No matter what i do (i tried writing %prec before optionalNL and ELSE) it always reduces to exprLoop which cases bison to give me a synax error on else. How do i tell bison to shift at this point (to optionalNL else) instead of reduce? (to exprLoop causing else to be an error).
example file to test with
%%
program:
exprLoop;
exprLoop:
exprLoop2 expr
| exprLoop2
exprLoop2:
| exprLoop2 expr EOS
| exprLoop2 EOS
;
expr:
'i' Var optEOS '{' '}'
| 'i' Var optEOS '{' '}' optEOS 'e' '{' '}'
EOS: '\n' ;
Var: 'v';
optEOS: | optEOS EOS
%%
//this can be added to the lex file
[iev] { return *yytext; }
y.output http://www.pastie.org/707448
Alternative .y and output. You can see it looking ahead seeing a \n and doesnt know to reduce the rule or keep going. I change change the order of the rules to get different results. But it either always expects a \n or always expects an else thus one rule always end up being ignore.
state 15
9 expr: 'i' Var optEOS '{' '}' . [$end, '\n']

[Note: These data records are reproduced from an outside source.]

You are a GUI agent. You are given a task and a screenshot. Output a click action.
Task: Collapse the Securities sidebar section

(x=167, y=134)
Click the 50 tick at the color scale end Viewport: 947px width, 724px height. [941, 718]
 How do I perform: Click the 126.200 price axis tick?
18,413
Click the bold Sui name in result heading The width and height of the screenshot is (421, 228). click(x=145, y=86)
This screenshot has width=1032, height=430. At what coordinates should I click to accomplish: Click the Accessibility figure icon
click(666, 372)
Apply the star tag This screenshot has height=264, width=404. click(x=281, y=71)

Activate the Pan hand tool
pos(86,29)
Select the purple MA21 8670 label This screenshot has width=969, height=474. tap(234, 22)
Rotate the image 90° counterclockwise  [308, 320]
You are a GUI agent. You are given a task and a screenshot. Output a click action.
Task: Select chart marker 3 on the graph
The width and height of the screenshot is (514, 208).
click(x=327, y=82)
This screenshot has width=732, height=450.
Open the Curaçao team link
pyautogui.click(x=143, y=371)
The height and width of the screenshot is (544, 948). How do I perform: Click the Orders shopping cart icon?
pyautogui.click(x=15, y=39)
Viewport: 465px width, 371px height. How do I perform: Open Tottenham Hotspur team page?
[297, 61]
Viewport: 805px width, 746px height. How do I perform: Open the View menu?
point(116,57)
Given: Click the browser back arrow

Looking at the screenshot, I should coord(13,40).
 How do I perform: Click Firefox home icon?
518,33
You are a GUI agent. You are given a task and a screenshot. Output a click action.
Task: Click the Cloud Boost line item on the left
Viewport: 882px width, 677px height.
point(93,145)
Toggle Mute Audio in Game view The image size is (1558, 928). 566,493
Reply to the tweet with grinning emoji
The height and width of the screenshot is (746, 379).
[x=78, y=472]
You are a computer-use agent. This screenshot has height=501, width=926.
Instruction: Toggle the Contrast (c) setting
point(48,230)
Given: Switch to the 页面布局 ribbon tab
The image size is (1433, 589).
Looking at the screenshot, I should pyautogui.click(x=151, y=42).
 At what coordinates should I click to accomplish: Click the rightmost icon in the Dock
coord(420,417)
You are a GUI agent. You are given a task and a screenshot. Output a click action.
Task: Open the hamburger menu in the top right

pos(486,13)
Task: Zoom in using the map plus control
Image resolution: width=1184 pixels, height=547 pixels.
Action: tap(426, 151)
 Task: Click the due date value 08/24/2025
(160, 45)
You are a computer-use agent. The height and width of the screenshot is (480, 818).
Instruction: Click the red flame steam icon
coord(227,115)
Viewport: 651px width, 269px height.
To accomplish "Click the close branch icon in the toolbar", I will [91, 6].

10 | 'i' Var optEOS '{' '}' . 'e' '{' '}'
11 | 'i' Var optEOS '{' '}' . '\n' 'e' '{' '}'
'e' shift, and go to state 16
'\n' shift, and go to state 17
'\n' [reduce using rule 9 (expr)]
$default reduce using rule 9 (expr)
Thanks to Kinopiko for his answer
I changed his code to have no conflicts then worked on making it more flexible. Heres are my files
test.y
%{
#include <stdio.h>
%}
%%
program: expr { printf ("First expr\n"); }
| program expr { printf ("Another expr\n"); }
expr:
if optEOS { printf ("IF only\n"); }
| if optEOS else optEOS { printf ("IF/ELSE\n"); }
if: 'i' Var optEOS '{' optEOS '}'
else: 'e' optEOS '{' optEOS '}'
EOS: '\n'
Var: 'v'
optEOS:
| EOS optEOS { ;}//printf ("many EOS\n"); }
%%
int main(int argc, char **argv)
{
int i;
printf("starting\n");
if(argc < 2) {
printf("Reading from stdin\n");
yyparse();
return 0;
}
for(i = 1; i < argc; i++) {
FILE *f;
char fn[260];
sprintf(fn, "./%s", argv[i]);
f = fopen(fn, "r");
if(!f) {
perror(argv[i]);
return (1);
}
printf("Running '%s'\n", argv[i]);
yyrestart(f);
yyparse();
fclose(f);
printf("done\n");
}
return 0;
}
test.y
%{
#include <stdio.h>
#include "y.tab.h"
%}
%option noyywrap
%%
[ \t] { }
\n { return *yytext; }
. { return *yytext; }
%%
int yyerror ()
{
printf ("syntax error\n");
exit (1);
}
a test file that auto ran after compiling
i v { }
i v { }
e { }
i v { }
e { }
i v {
} e {
}
i v { }
i v { } i v { } e { }
i v
{ } i v { } e { } i v { } e {
} i v {
} e
{ }
I don't understand your problem very well, so I started from scratch:
This is my grammar:
%{
#include <stdio.h>
%}
%%
program: expr { printf ("First expr\n") }
| program EOS { printf ("Ate an EOS\n") }
| program expr { printf ("Another expr\n") }
expr:
ifeos { printf ("IF only\n"); }
| ifelse { printf ("IF/ELSE\n"); }
ifelse: ifeos else
| if else
ifeos: if EOS
| ifeos EOS
if: 'i' Var optEOS '{' '}'
else: 'e' '{' '}'
EOS: '\n'
Var: 'v'
optEOS:
| EOS optEOS { printf ("many EOS\n") }
%%
Here is the lexer:
%{
#include <stdio.h>
#include "1763243.tab.h"
%}
%option noyywrap
%%
[iev\{\}\n] { return *yytext; }
\x20 { }
%%
int yyerror ()
{
printf ("syntax error\n");
exit (1);
}
int main () {
yyparse ();
}
Here is some test input:
i v { }
i v { }
e { }
i v { }
e { }
i v { } e { }
i v { }
Here is the output:
IF only
First expr
IF/ELSE
Another expr
Ate an EOS
IF/ELSE
Another expr
Ate an EOS
IF/ELSE
Another expr
Ate an EOS
IF only
Another expr
There is a shift/reduce conflict remaining.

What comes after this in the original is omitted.